Наташа угощала нас вишнями. Одну косточку, по детской привычке, я оставил во рту. Она каталась во рту и была обсосана дочиста. Я вынул ее — она имела вид деревянной.
Я ушел с дачи с вишневой косточкой во рту.
Я путешествую по невидимой стране.
Вот я иду — возвращаюсь с дачи в город. Солнце заходит, я иду на восток. Я совершаю двойной путь. Один мой путь доступен наблюдению всех: встречный видит человека, идущего по пустынной зеленеющей местности. Но что происходит с этим мирно идущим человеком? Он видит впереди себя свою тень. Тень движется по земле, далеко протянувшись; у нее длинные бледные ноги. Я пересекаю пустырь, тень поднимается по кирпичной стене и вдруг теряет голову. Этого встречный не видит, это вижу только я один. Я вступаю в коридор, образовавшийся между двумя корпусами. Коридор бесконечно высок, наполнен тенью. Здесь почва гниловата, податлива, как в огороде. Навстречу, вдоль стены, заранее сторонясь, бежит одичалая собака. Мы разминулись. Я оглядываюсь. Порог, оставшийся позади, сияет. Там, на пороге, собаку мгновенно охватывает протуберанец. Затем она выбегает на пустырь, и лишь теперь я получаю возможность определить ее цвет — рыжий.
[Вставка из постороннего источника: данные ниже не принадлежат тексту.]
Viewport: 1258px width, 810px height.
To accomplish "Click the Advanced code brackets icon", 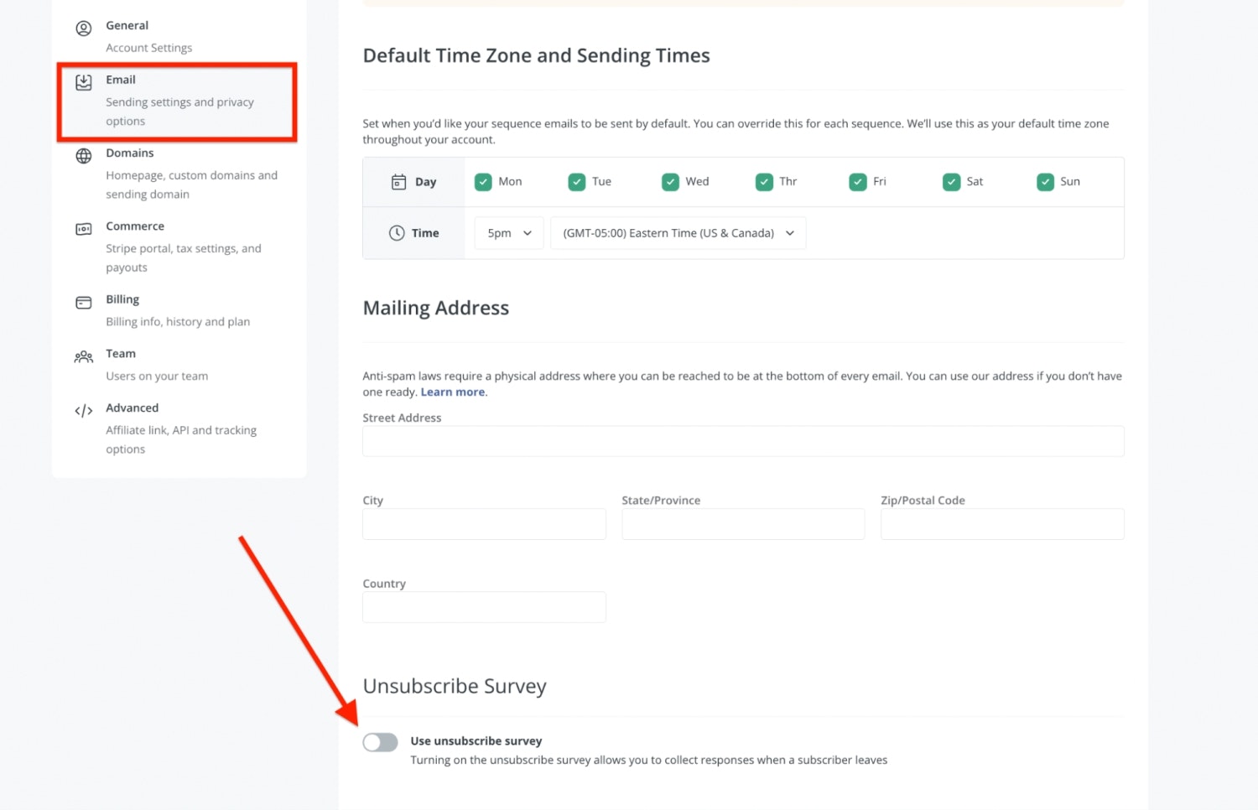I will tap(84, 411).
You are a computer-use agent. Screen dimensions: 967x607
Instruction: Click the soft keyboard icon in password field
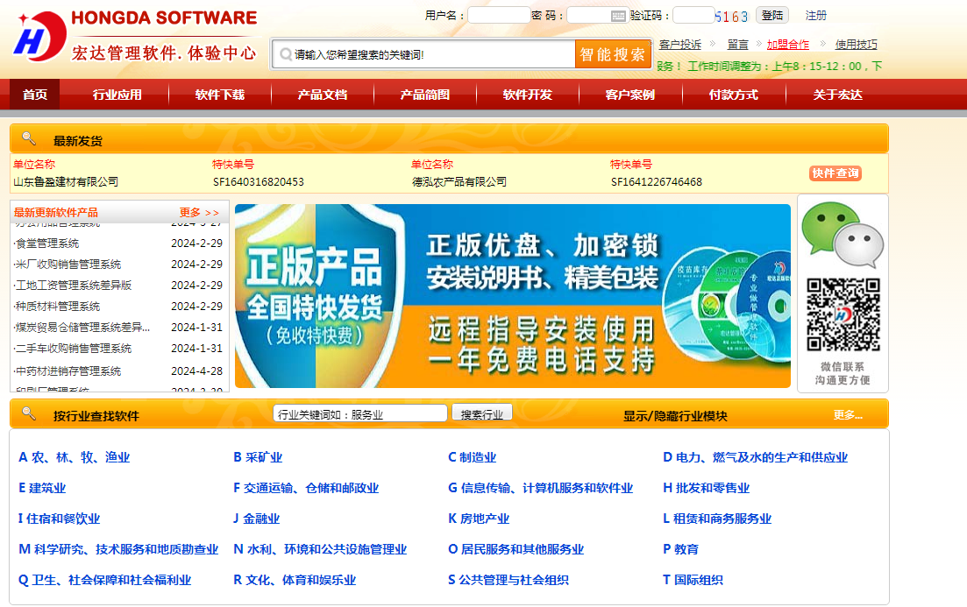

Все это происходит в невидимой стране, потому что в стране, доступной нормальному зрению, происходит иное: просто путник встречает собаку, заходит солнце, зеленеет пустырь…
Невидимая страна — это страна внимания и воображения. Не одинок путник! Две сестры идут по бокам и ведут путника за руки. Одну сестру зовут Внимание, другую — Воображение.
Так, значит, что же? Так, значит, наперекор всем, наперекор порядку и обществу, я создаю мир, который не подчиняется никаким законам, кроме призрачных законов моего собственного ощущения? Что же это значит? Есть два мира: старый и новый, — а это что за мир? Мир третий? Есть два пути; а это что за третий путь?